Clearing Recredit's debts was one of the IMF's conditions for further disbursement, and the institution seems to have been filled: on September 16, it approved a $1 billion line of credit for Angola. In its activity report published two weeks earlier, Igape, the holding company that manages Angola's state-owned enterprises, rejoiced in unison: it identified its bad bank Recredit as the first of the "companies that have contributed positively" to its balance sheet. This accounted for 46% of the operating results of public structures - the ranking did not, however, include the two largest of them, the oil company Sonangol and the airline TAAG, which were also in poor financial health.
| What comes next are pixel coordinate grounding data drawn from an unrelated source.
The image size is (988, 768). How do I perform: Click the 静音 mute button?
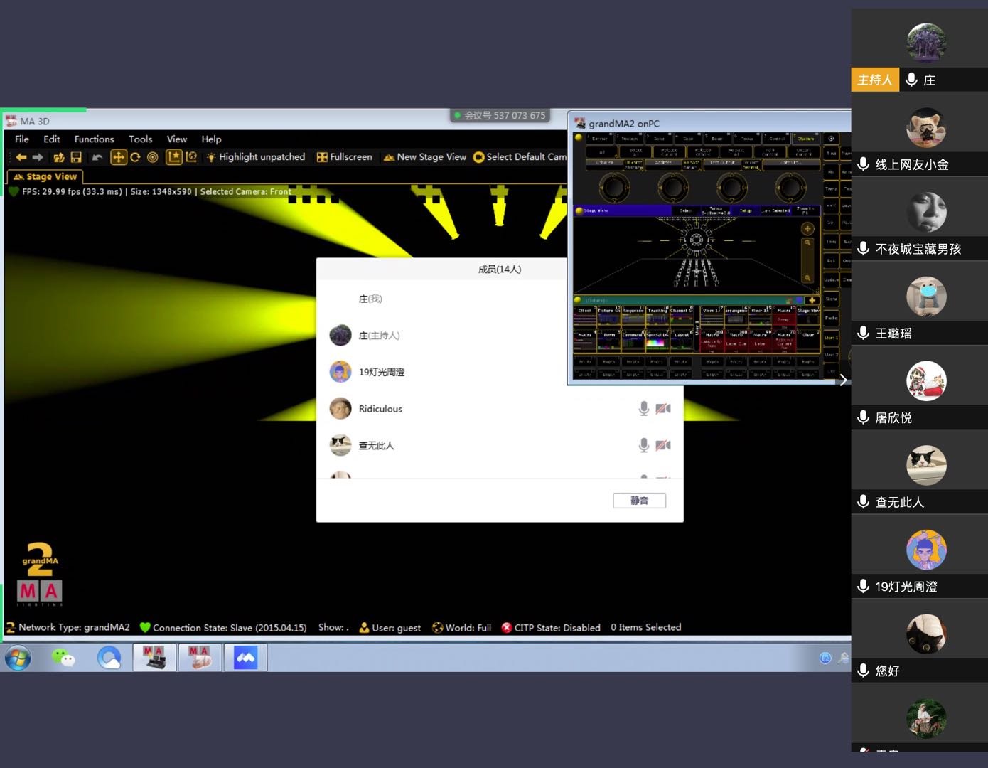639,501
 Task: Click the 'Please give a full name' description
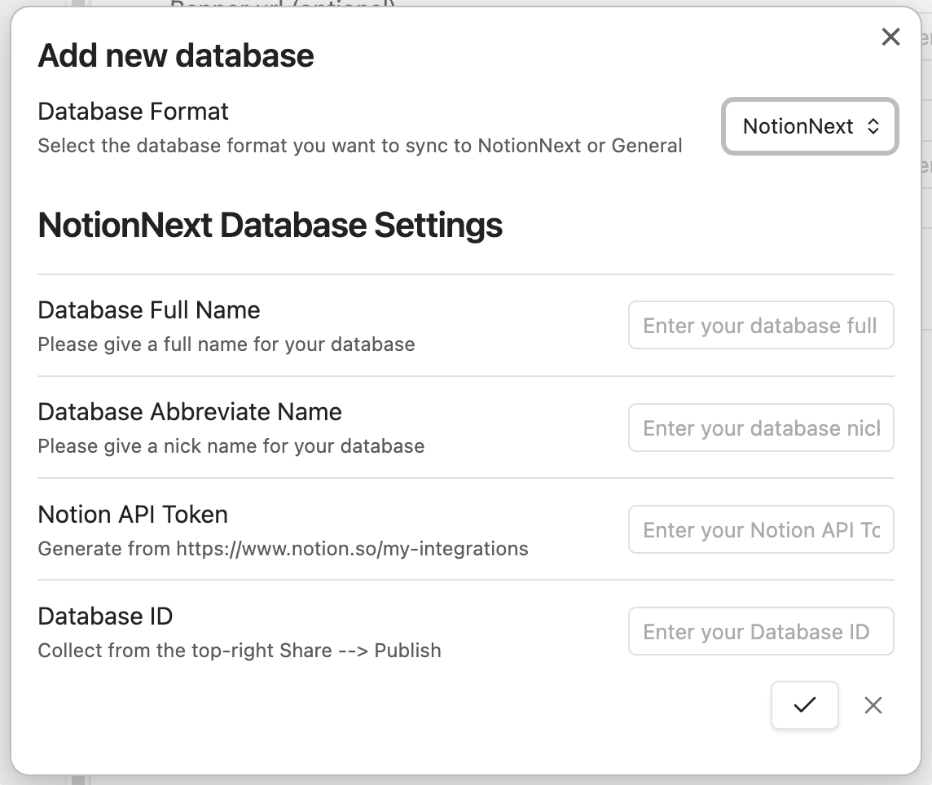point(226,344)
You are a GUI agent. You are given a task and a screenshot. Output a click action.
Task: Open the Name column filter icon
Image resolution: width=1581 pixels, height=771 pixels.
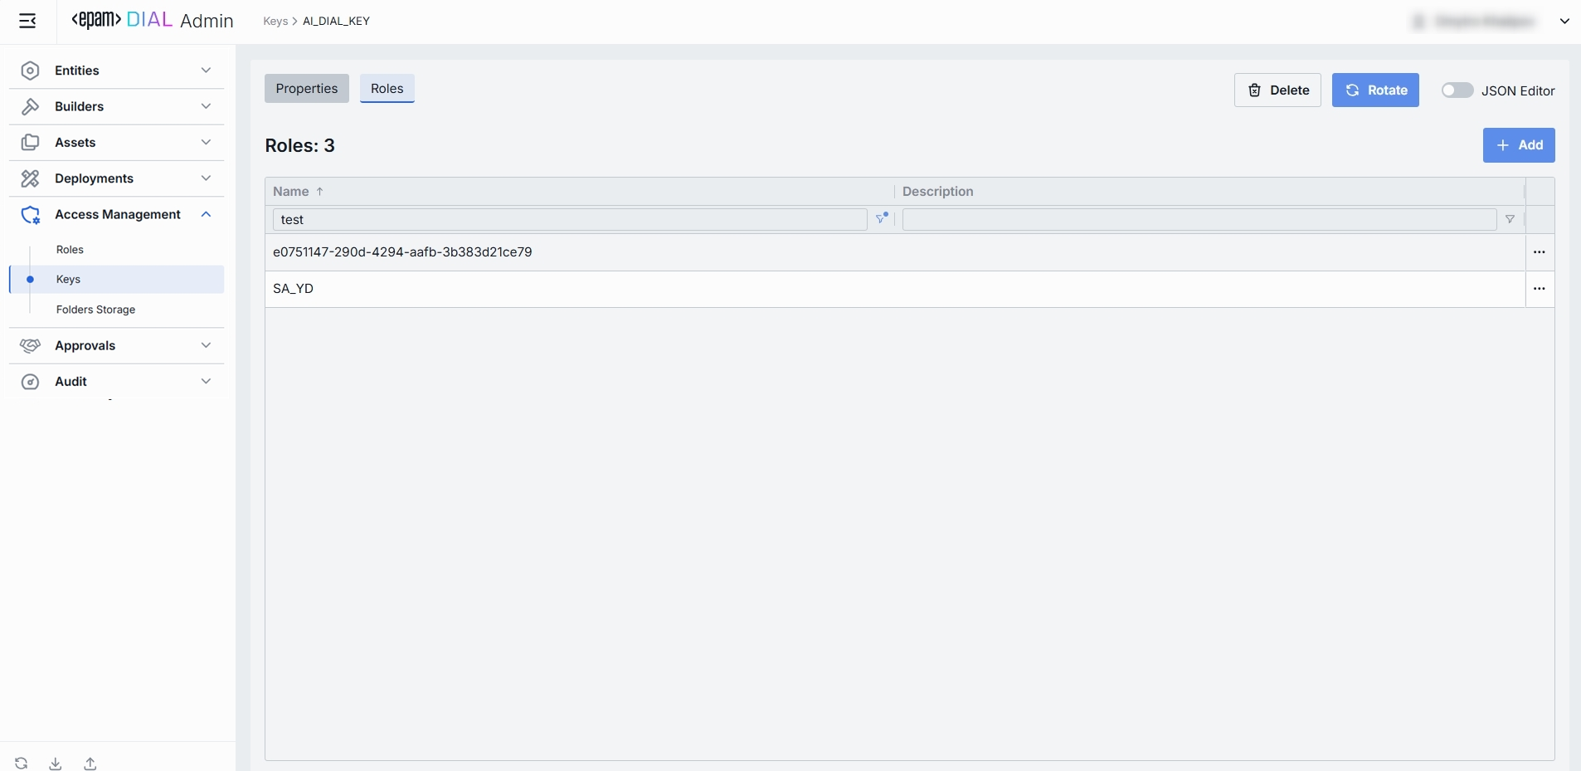pos(881,219)
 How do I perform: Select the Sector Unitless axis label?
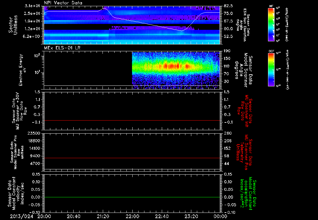tap(12, 25)
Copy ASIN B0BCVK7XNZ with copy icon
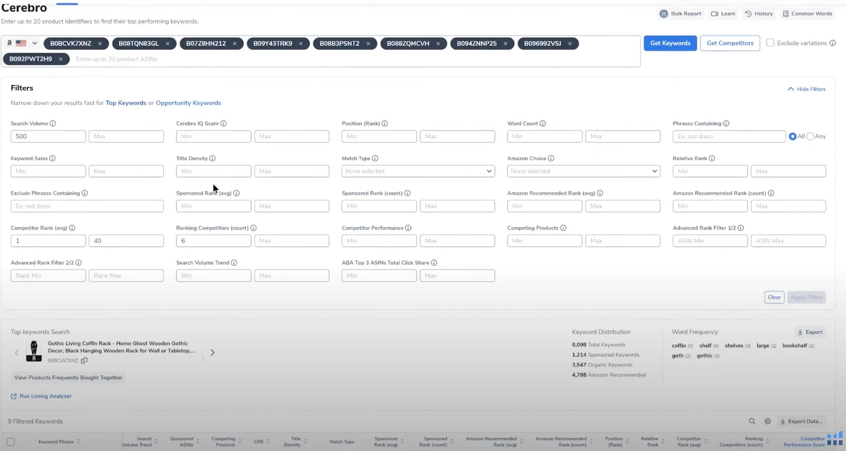This screenshot has width=846, height=451. [84, 361]
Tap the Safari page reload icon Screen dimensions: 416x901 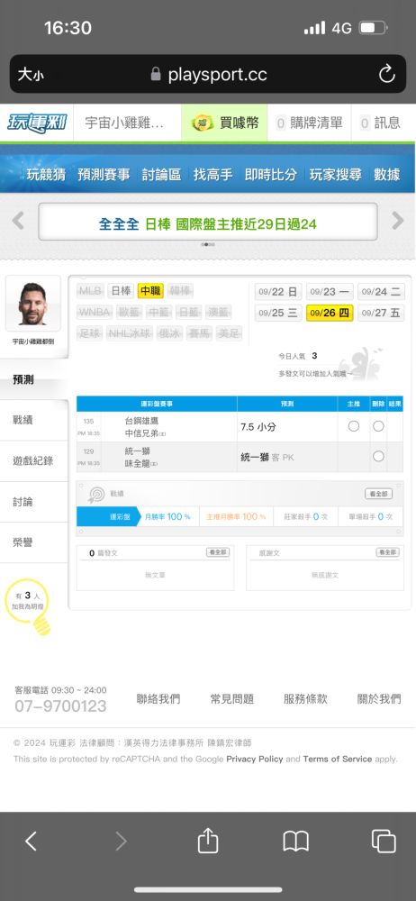386,74
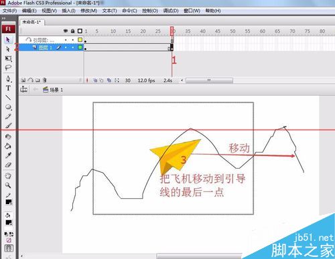Viewport: 335px width, 259px height.
Task: Choose the Text tool
Action: tap(8, 88)
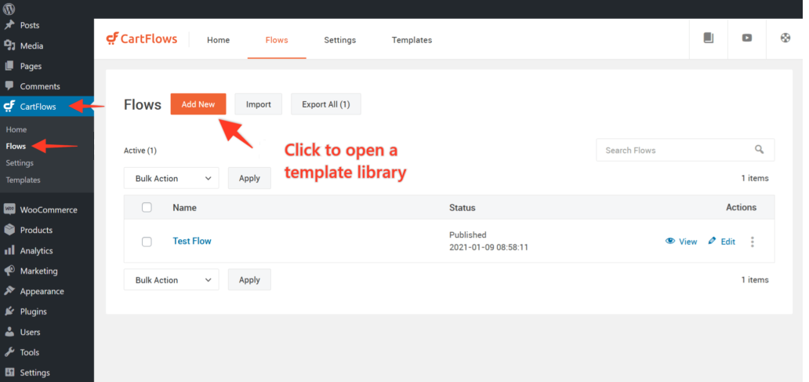Open the Test Flow name link
The image size is (809, 382).
192,241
A surprising success for Recredit, because the bank is struggling to fulfill its initial mission: to recover bad loans granted during the Dos Santos era by the public bank Banco de Poupança e Crédito (BPC). Its debtors have remained mostly anonymous but are often linked to personalities in power (Africa Intelligence of 08/05/2020).
However, these luxury bad payers remain very reluctant to repay their debts. In its latest annual report, Recredit announces that two-thirds of them have acknowledged their loan. It remains for them to repay their claim and for the remaining third party to acknowledge it.
Recredit's gross operating profit, estimated at 183 billion kwanzas ($292 million), is actually mainly driven by two sources: Kz 30 billion ($47 million) in state payments, in the form of treasury bills, and Kz 154 billion ($245 million) in "foreign exchange activities". The bonds paid to Recredit, issued in dollars, have precisely increased in value in kwanzas, due to the depreciation of the latter.